Não é de hoje que a desestruturação das penitenciárias é um problema que assola o Estado Brasileiro. Entra e sai governo e a situação do sistema carcerário continua o mesmo, ou melhor, piora cada vez mais. Quando perguntam-se os motivos, vem-se a mente uma reflexão de alguns aspectos que contribuem para a manutenção da precariedade prisional.

Um problema político, social e econômico

Superlotação carcerária, não reeducação do apenado, não intimidação da sociedade em vê várias pessoas sendo presas todos os dias, desigualdade social; estas são algumas consequências que geradas pela falta de uma política criminal sério e consciente.

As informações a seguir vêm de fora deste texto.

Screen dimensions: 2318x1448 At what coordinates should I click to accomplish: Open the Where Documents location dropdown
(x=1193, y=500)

Pergunta-se: quais os motivos ocasionam a permanência deste estado crítico nos cárceres?

Um problema político

Estabelece a Constituição da República, em seu artigo 15, inciso III, que a pessoa condenada criminalmente de forma irrecorrível, deve ter seus direitos políticos suspensos. Ou seja, o direito de votar e ser votado resta prejudicado para aquelas pessoas que tem em seu desfavor, já transitada em julgado, uma condenação criminal.

O STF ao julgar, com repercussão geral, o Recurso Extraordinário 601182, entendeu que que a pena de suspensão dos direitos políticos, além de ser automática e acessória, deve ser aplicada a todos aqueles que sofreram uma condenação criminal, quer seja privativa de liberdade, quer seja restritiva de direitos.

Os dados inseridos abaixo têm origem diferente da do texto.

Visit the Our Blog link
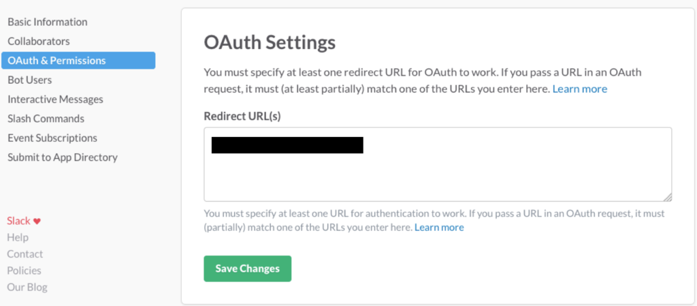697x306 pixels. coord(27,288)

Nesta toada, mais especificamente aos condenados que cumprem a pena em regimes prisionais, fica difícil imaginar a benevolência de algum político que tome alguma atitude para mudar a precariedade que são as prisões no Brasil, haja vista que pessoas que cumprem pena, no qual devem ter uma atenção especial do Estado, não podem votar e eleger políticos, o que prejudica o raio de ação de algum deles.

A lógica é simples, políticos representam os interesses daquelas pessoas depositaram sua confiança através do voto. Deste modo, agindo incessantemente a sociedade com desprezo por aqueles que em algum momento agiram em conflito com a lei penal, é normal que os políticos também façam o mesmo.

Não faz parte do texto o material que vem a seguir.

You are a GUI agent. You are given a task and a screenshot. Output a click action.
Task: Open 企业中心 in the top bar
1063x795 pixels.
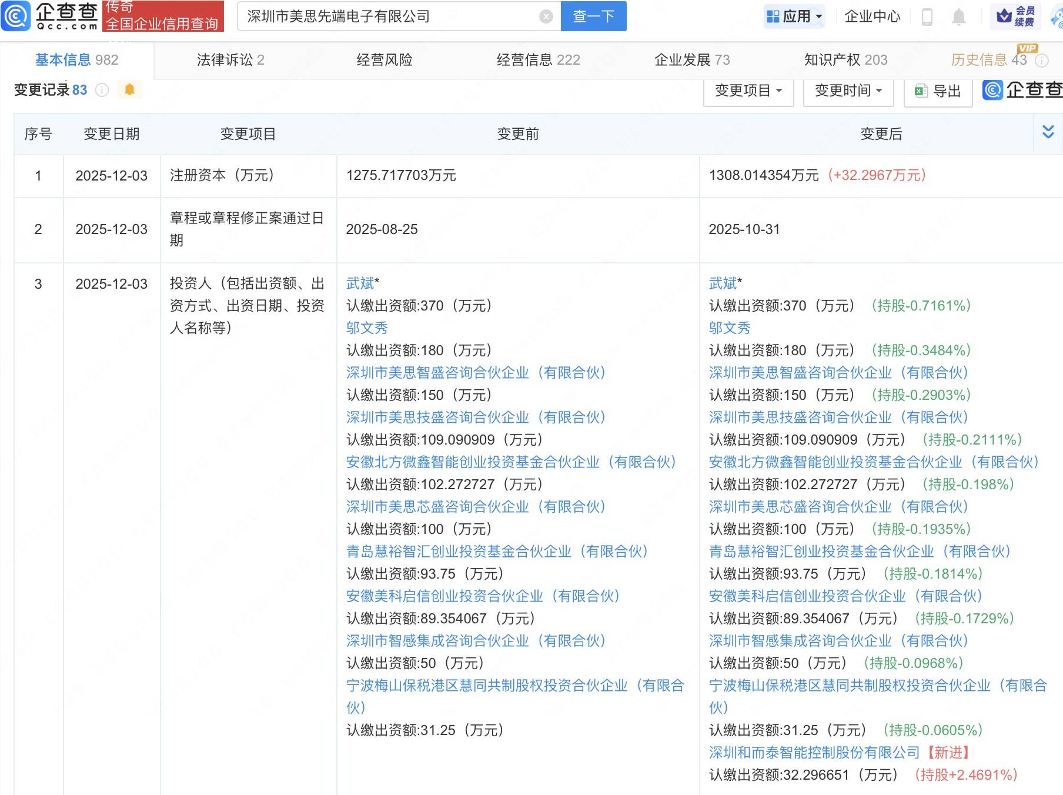[872, 16]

São raras as exceções de políticos que tem uma preocupação em tornar as penitenciárias um local que realmente cumpram as finalidades da pena (retribuir, prevenir e reeducar). Pior, vem crescendo o número de políticos que, em discursos midiáticos e odiosos, afirmam que a prisão é um lugar único e exclusivamente para castigo e sofrimento.

Um problema econômico

Vive-se no Brasil, hoje, uma crise econômica que teve seu nascedouro há quase 5 anos atrás. De acordo com o jornal O Globo, em matéria publicada na data de 06/05/219, estima-se que o crescimento da economia brasileira este ano girará em torno de 1,49%.

Se tal estimativa estiver correta, viver-se-á mais um ano de acocho e restrições econômicas para os brasileiros. Tal reflexo se dá com os recentes decretos presidenciais concernentes a reduções, por exemplo, de verbas direcionadas a educação.

Cortar gastos é importante para que o sistema como um todo não quebre de vez e o Estado entre num colapso, o que desencadearia um caos.

Se já há enxugamento de receitas nos campos mais importantes da sociedade, como por exemplo a já citada educação, o que esperar de planos econômicos a serem destinados as políticas carcerárias?

Em dados extraídos do CNMP, do Projeto Sistema Prisional em Números, do ano de 2017, vê-se que a taxa de ocupação dos presídios brasileiros é de 175%, levando-se em conta 1.456 estabelecimentos prisionais. Só na região norte do país, há três vezes mais presos do que o total máximo permitido.

Não falo, aqui, em direitos que devem ser prestados ao preso, a exemplo de saúde, educação, trabalho etc., mas sim do mero espaço físico que cada preso deve lograr nas penitenciárias, bem como a estrutura física dos estabelecimentos prisionais.

É inadmissível um lugar que, em teoria, deveria ser um recinto para o cumprimento das finalidades da pena, não poder prestar serviços básicos essenciais para a dignidade de uma pessoa humana. Se pensarmos direitinho, há inúmeros zoológicos no mundo afora no qual os animais são tratados muito melhor do que a maioria dos estabelecimentos prisionais do Brasil.

Assim, se antes, quando a economia do país estava regular, não se tinha investimentos para políticas criminais de estabelecimentos prisionais, não é agora, em tempos de crises, que se voltará os olhos a este problema enraizado na história brasileira.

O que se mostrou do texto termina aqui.